Legal Question in Personal Injury in Texas
Fish Oil Fiasco
My son has muscular dystrophy and heart problems. He has an implanted cardiac defibrillator. After hearing about the benefits of fish oil (Omega-3) and flax seed oil on the heart, he began taking the supplements. As a direct result of taking these supplements, he suffered severe reaction as these oils which caused his defibrillator to activate and deliver approx, 17 jolts to his heart. He was transported by EMS to nearest hospital where he was hospitalized. He now has to take add'l. medication to try and prevent his heart from racing as a result of the supplements.

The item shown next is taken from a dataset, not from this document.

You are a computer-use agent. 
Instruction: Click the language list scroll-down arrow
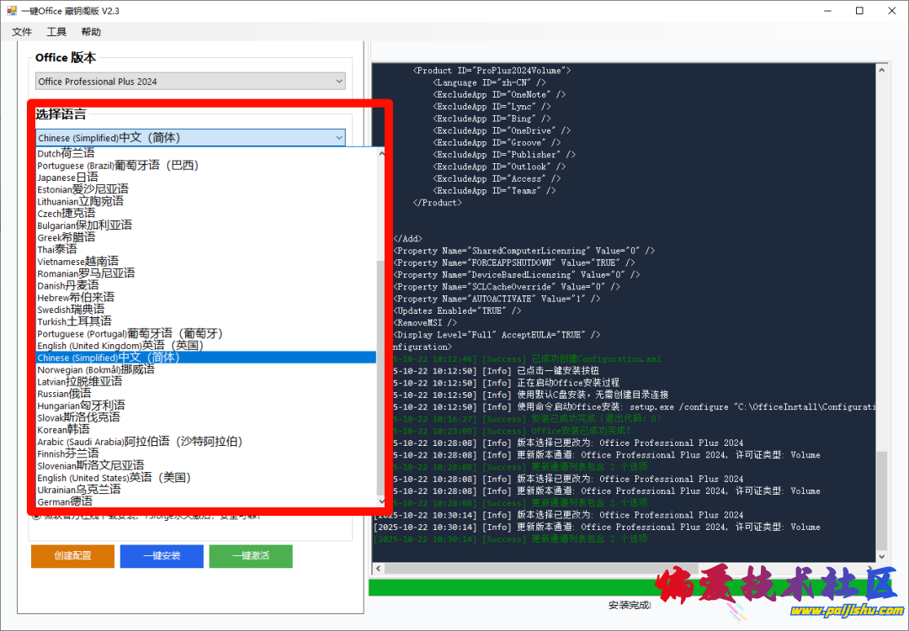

The supplements carry absolutely NO WARNING of the perils to people who have heart rhythm problems and have an implanted ICD. JAMA reported in 6/05 that there was danger of fish oil causing life-threatening racing heartbeat to those using ICDs. Product was mfg./distributed by ''Nature Made''. Don't they have a responsibility to warn people of the dangers associated with their product? Do I have any legal recourse in a case like this?
2 Answers from Attorneys
Re: Fish Oil Fiasco
You are correct, manufacturers do have a duty in Texas to warn of potential risks of their products that they know of or should have known. I am familiar with the JAMA article, and in fact the American Heart Association discussed this very issue at a meeting in Dallas last year.
If you have the product label, we would be happy to review it and have our medical experts review your son's records. Please feel free to contact us.
Michelle Wan
Re: Fish Oil Fiasco
I'm very sorry to hear about your son's medical complications. First and foremost, to have a case against the manufacturer of this product, you must have a doctor (probably a cardiologist) to be willing to state under oath in an affidavit (and later to testify in court) that "in reasonable medical probability" it was the supplement, or combination of the supplements, that caused your son's heart problems. It can't just be an "educated guess" on your part that this is what must have happened. Secondly, the doctor would have to be very specific that it was the failure of the manufacturer of this product to post an adequate warning label that caused your son's medical condition to worsen, and that your son took the supplement in exactly the manner and dosage prescribed by the directions on the product. In other words, if the "directions" said take two tablets but your son took four, this might possibly let the manufacturer off. The doctor must be very specific in stating that, taken exactly as directed on the bottle, this product was dangerous to patients having an implanted cardiac defibrillator.
Products liabililty cases, particularly against drug or supplement manufacturers, are difficult cases and hinge on the willingness of a credible physician to stick his neck out for his patient and state in no uncertain terms that the product itself, or the manufacture or distribution or labeling thereof, was negligent and that it was this negligence that caused your son's medical problems to worsen.